What is expected: In the data that follows, how many lines include the string "will"? Answer with the number alone.

[Dataset entries]
+++
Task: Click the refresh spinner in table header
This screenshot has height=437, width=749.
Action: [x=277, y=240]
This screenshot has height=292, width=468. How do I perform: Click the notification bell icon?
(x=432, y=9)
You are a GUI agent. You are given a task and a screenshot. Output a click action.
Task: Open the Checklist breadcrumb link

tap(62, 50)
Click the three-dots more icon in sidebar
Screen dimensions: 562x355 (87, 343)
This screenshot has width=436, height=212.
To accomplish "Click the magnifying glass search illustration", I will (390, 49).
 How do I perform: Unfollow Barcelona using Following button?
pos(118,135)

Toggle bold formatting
+++
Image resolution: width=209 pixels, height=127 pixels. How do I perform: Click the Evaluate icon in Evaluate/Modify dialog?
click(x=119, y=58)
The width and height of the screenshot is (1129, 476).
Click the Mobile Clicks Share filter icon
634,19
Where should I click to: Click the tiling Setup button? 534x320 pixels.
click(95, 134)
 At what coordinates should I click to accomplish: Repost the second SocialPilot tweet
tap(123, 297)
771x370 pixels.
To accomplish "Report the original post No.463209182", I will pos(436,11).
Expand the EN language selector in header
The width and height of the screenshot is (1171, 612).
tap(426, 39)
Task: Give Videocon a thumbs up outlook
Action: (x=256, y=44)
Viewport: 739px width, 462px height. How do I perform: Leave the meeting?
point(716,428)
+++
Response for this exercise: 2